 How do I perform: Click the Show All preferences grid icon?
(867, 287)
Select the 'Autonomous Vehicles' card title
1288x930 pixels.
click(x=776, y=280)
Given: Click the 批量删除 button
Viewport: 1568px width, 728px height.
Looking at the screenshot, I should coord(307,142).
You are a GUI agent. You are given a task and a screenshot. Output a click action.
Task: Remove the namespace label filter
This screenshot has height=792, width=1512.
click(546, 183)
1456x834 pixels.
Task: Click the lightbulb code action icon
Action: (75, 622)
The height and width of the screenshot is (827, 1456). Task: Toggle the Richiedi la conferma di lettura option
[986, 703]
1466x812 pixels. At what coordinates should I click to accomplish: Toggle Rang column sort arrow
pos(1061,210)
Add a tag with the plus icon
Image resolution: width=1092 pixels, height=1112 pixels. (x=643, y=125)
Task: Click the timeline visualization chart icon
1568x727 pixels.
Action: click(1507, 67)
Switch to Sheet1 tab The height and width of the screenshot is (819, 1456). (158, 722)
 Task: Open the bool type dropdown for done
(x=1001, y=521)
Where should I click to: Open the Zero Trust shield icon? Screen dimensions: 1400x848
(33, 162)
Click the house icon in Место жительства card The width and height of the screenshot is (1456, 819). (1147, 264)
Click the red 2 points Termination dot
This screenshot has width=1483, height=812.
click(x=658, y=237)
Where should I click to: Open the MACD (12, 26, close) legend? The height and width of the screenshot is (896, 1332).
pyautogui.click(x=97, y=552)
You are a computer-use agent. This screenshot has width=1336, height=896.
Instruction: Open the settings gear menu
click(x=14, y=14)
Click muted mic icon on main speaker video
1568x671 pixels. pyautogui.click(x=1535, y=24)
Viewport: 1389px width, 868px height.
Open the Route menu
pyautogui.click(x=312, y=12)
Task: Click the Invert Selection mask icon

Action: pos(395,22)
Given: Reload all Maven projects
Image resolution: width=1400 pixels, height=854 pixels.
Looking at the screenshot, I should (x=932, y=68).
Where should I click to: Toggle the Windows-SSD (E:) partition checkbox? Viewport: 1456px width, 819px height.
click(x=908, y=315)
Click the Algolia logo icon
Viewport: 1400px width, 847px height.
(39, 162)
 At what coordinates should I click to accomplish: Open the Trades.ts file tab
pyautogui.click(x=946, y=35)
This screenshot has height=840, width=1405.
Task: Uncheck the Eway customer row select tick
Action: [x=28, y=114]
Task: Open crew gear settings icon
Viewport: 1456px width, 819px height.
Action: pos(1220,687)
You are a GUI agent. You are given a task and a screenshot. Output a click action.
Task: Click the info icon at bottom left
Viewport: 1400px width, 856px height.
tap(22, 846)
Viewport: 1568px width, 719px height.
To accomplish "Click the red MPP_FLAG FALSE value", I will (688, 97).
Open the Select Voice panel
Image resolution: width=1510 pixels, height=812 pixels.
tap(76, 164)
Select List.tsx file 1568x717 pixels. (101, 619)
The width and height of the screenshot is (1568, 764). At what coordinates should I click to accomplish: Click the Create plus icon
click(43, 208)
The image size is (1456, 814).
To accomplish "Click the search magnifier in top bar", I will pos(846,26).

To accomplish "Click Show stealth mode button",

==========

#### Task prompt:
Starting with the line that contains "Viewport: 1400px width, 856px height.", return every line through the last one of the records, exactly as written.

#### Answer section:
Viewport: 1400px width, 856px height.
tap(22, 846)
Viewport: 1568px width, 719px height.
To accomplish "Click the red MPP_FLAG FALSE value", I will (688, 97).
Open the Select Voice panel
Image resolution: width=1510 pixels, height=812 pixels.
tap(76, 164)
Select List.tsx file 1568x717 pixels. (101, 619)
The width and height of the screenshot is (1568, 764). At what coordinates should I click to accomplish: Click the Create plus icon
click(43, 208)
The image size is (1456, 814).
To accomplish "Click the search magnifier in top bar", I will pos(846,26).

To accomplish "Click Show stealth mode button",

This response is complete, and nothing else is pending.